WORK TO BE COMPLETED | Could you retype only the lines from the one containing "Task: Tap the SD card status icon" through the final line of the entries, both included, skipping any images?

Saved data entries:
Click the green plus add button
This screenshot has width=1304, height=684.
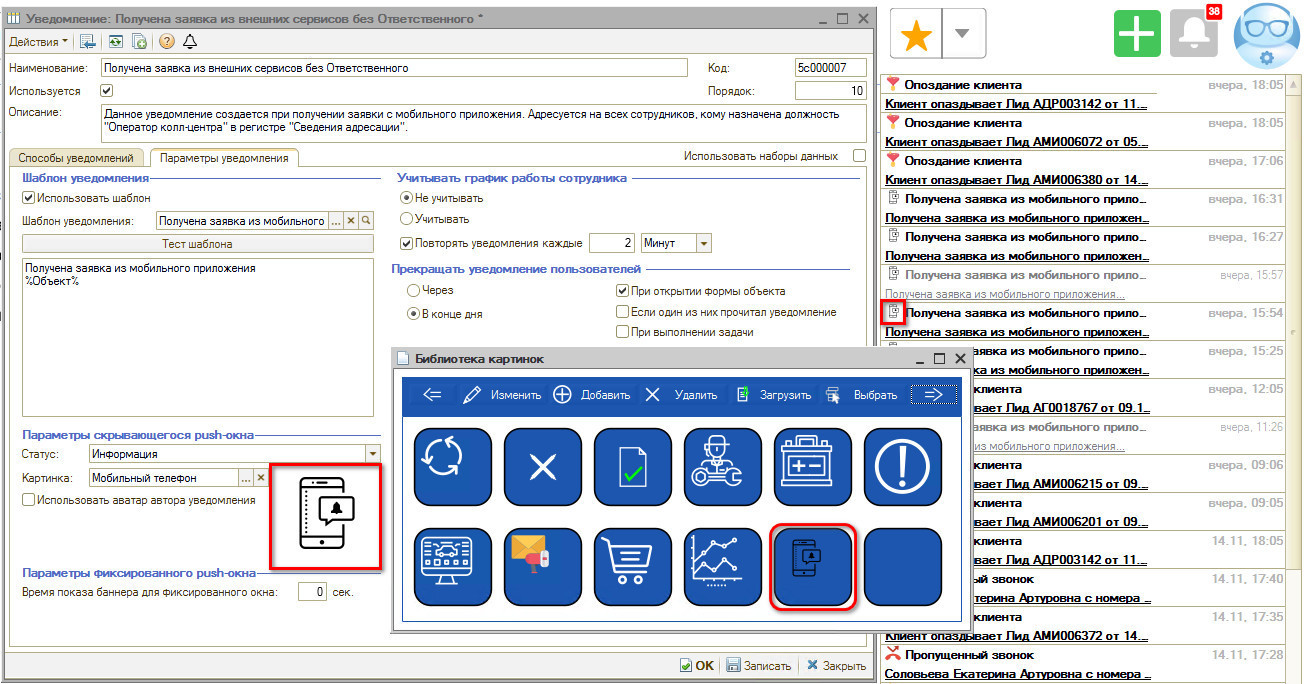(1137, 34)
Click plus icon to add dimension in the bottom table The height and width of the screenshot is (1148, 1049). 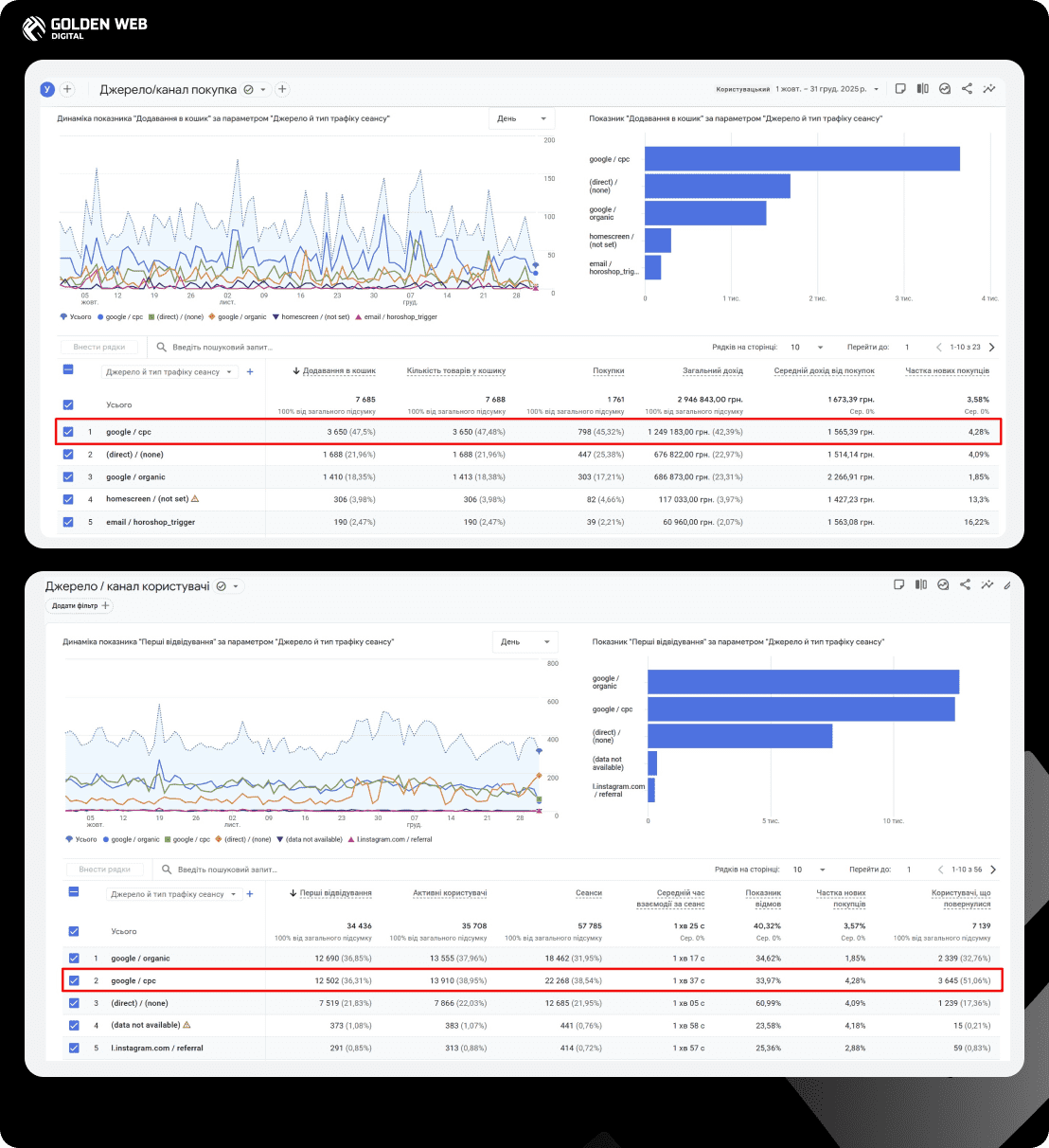tap(251, 894)
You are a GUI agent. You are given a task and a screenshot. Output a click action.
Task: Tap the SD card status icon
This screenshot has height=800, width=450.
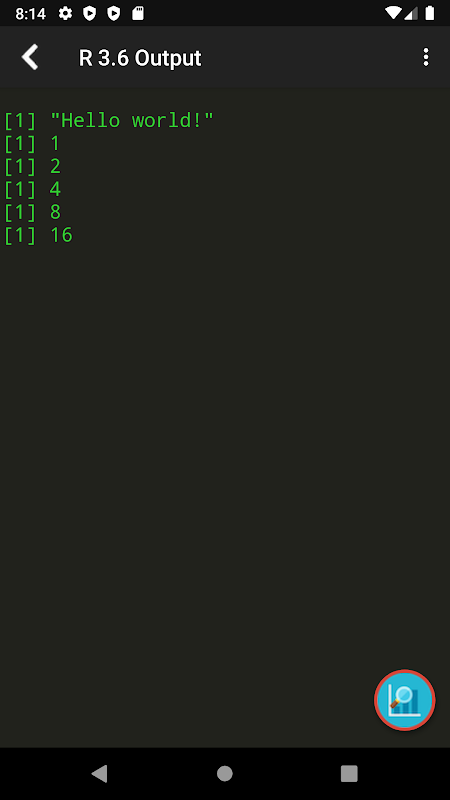pos(138,13)
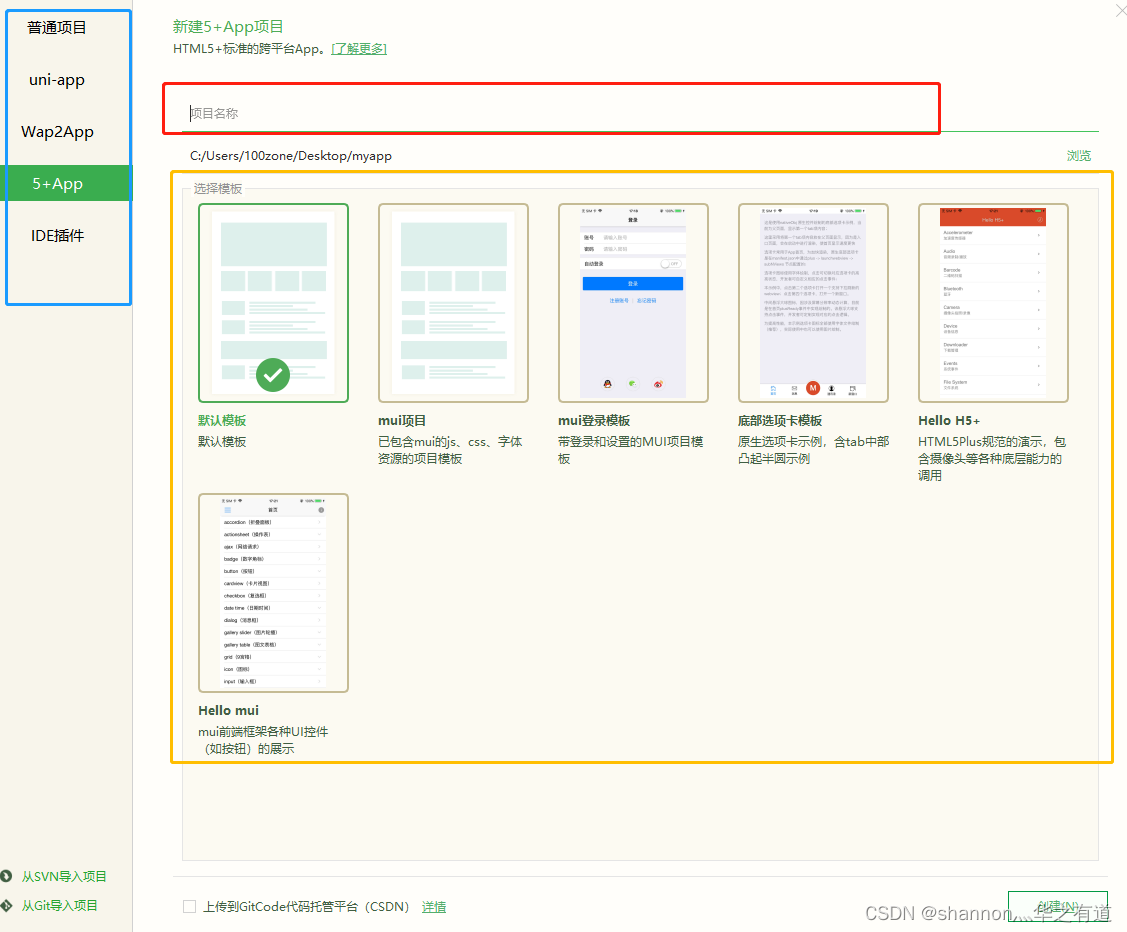The height and width of the screenshot is (932, 1127).
Task: Switch to the Wap2App category
Action: coord(57,131)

SOLUTION TO THE PROBLEM |
Task: Tap the SD card status icon
This screenshot has height=800, width=450.
pos(138,13)
The height and width of the screenshot is (932, 1127).
Task: Switch to the Wap2App category
Action: coord(57,131)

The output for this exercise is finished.